Em declarações à agência Lusa, o secretário-geral da CGTP antecipa que a manifestação desta sexta-feira, com início às 14h30 no Saldanha e rumo à Assembleia da República, vai juntar “milhares de trabalhares nas ruas” de Lisboa para exigirem a retirada da proposta de alterações à lei laboral.
“Praticamente todos os setores têm emitidos pré-avisos de greve: desde do comércio e serviços, da hotelaria e restauração, a administração pública, os professores, a indústria, seja a indústria têxtil seja a indústria metalúrgica ou a própria construção”, afirma Tiago Oliveira, referindo que o “descontentamento” dos trabalhadores vai “fazer-se ouvir”.

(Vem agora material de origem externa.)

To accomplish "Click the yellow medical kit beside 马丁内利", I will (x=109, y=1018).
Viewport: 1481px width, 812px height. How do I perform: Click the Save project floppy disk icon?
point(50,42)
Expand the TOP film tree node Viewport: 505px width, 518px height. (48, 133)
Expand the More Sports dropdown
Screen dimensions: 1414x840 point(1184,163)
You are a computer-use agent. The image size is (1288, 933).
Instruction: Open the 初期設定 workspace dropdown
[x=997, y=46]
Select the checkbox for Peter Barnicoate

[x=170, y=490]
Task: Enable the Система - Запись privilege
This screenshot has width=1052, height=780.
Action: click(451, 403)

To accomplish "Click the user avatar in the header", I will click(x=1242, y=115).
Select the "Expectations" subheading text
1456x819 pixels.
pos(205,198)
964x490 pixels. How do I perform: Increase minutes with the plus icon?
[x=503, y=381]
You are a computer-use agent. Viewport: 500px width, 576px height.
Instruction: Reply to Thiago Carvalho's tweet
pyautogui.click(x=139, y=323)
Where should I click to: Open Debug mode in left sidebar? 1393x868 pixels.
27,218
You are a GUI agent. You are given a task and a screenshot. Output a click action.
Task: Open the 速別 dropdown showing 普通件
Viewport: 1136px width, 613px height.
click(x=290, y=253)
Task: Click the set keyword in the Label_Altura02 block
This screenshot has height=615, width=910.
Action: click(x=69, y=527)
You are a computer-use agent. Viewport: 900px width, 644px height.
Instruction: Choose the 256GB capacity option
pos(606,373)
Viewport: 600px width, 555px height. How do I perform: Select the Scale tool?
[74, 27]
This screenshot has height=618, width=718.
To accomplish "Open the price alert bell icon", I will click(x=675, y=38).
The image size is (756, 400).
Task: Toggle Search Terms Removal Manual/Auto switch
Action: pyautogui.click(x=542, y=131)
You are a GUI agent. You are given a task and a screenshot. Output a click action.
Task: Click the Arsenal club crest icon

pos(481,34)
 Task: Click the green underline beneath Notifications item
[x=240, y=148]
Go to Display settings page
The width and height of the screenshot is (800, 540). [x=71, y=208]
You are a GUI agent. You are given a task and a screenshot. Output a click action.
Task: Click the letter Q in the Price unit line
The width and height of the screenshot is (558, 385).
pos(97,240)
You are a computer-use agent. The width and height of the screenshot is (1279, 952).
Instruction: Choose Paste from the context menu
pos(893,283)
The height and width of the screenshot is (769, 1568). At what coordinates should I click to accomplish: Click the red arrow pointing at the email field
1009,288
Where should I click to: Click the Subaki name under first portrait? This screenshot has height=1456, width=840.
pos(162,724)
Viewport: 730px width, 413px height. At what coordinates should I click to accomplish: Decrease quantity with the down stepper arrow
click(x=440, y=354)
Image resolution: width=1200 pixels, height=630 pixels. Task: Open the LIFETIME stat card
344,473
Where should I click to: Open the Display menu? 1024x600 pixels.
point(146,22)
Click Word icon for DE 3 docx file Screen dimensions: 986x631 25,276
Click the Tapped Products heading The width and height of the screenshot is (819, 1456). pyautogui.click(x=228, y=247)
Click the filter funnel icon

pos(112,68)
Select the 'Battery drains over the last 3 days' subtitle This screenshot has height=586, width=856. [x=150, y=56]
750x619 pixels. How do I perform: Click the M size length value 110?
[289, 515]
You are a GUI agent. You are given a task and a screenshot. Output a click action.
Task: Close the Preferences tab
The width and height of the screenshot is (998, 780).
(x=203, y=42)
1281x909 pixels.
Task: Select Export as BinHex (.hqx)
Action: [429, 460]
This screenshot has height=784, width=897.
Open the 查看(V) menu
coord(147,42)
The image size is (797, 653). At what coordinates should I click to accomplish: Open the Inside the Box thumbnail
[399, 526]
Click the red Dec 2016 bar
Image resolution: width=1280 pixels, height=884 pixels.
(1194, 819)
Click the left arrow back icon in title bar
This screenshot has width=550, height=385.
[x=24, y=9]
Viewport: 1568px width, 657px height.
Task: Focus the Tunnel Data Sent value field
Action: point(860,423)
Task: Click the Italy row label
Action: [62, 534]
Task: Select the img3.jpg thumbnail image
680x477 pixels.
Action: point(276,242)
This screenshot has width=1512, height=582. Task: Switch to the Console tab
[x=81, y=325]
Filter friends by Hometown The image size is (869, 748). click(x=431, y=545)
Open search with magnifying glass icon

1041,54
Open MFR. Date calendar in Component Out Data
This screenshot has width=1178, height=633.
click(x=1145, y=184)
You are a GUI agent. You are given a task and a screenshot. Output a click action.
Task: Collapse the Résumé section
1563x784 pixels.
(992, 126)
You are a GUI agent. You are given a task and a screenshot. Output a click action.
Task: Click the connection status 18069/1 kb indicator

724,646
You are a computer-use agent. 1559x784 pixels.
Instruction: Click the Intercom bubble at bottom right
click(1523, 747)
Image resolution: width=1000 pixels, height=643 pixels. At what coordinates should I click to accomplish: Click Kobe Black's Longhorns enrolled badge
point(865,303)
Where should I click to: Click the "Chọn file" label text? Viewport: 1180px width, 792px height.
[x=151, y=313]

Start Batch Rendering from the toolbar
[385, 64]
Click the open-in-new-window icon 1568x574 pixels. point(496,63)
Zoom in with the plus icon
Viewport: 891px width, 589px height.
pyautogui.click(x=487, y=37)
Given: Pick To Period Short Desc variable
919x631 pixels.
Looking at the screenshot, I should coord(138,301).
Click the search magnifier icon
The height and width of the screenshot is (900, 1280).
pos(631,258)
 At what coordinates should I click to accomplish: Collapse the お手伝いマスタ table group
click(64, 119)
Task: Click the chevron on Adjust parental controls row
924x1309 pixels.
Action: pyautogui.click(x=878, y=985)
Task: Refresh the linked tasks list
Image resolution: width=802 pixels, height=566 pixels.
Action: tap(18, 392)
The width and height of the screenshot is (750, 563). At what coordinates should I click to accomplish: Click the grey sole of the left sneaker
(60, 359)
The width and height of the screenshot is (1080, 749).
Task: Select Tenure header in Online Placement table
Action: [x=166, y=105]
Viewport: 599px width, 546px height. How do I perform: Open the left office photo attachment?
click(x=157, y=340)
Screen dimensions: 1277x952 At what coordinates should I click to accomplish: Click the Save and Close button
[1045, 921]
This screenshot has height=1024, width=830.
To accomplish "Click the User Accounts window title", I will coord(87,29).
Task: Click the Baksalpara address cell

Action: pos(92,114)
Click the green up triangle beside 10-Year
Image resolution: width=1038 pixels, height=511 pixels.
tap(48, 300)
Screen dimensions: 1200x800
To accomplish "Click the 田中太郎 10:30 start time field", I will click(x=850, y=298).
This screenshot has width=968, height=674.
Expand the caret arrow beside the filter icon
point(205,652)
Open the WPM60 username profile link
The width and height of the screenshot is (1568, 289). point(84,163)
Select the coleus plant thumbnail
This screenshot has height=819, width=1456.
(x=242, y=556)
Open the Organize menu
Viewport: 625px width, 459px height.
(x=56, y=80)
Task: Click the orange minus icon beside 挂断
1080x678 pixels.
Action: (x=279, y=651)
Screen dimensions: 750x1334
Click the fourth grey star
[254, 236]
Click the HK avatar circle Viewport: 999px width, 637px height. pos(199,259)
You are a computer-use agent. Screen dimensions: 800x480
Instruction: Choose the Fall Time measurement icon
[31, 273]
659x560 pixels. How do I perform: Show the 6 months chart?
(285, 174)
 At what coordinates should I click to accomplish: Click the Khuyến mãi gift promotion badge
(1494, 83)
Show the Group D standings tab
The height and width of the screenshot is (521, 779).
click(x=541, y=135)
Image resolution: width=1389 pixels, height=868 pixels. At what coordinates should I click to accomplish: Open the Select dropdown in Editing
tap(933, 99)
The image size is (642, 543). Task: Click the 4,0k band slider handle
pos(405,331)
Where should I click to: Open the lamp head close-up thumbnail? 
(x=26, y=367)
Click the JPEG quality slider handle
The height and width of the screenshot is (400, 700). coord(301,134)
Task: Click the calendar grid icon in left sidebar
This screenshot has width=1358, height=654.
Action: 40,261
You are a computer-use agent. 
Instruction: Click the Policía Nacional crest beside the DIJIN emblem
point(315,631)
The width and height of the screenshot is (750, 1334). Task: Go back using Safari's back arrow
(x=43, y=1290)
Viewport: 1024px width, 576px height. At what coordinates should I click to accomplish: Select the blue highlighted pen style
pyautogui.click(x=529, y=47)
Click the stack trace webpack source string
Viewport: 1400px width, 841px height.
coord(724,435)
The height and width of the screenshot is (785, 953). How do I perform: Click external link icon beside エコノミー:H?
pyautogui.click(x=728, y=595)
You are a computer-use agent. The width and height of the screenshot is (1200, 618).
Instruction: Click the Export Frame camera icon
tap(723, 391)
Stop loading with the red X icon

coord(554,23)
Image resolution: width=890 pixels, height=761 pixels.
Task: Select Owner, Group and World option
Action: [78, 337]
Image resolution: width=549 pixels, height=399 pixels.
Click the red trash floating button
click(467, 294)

O líder da CGTP não exclui a possibilidade de avançar para uma nova greve geral, caso o Governo insista em colocar a sua proposta sem acordo na concertação social. “Consoante a dimensão do ataque, maior será a dimensão da resposta”, afirma.
Tiago Oliveira não poupa críticas à postura “antidemocrática” e ao “arrepio da Constituição” por parte do Governo, ao “tentar afastar” a CGTP do processo negocial, convocando encontros com associações patronais e UGT ao longo dos últimos meses. "Há propostas que a CGTP colocou em cima da mesa que neste processo nunca foram discutidas", afirma.
Quanto ao papel do Presidente da República, que ainda não respondeu ao pedido de audiência feito há mais de um mês pela CGTP, Tiago Oliveira diz que o posicionamento de António José Seguro, quando afirmou que vetaria uma lei que não tivesse acordo na concertação social, “terá uma continuidade e terá a sua participação até esta legislação laboral ser derrotada e ser retirada”.
No final da reunião da Comissão Permanente da Concertação Social desta quinta-feira, que começou com atraso por causa de mais um encontro sem a CGTP, a ministra do Trabalho disse que era possível chegar a acordo em poucos dias. Palavras contrariadas pelo líder da UGT, Mário Mourão, que afirmou que esse acordo está longe de acontecer.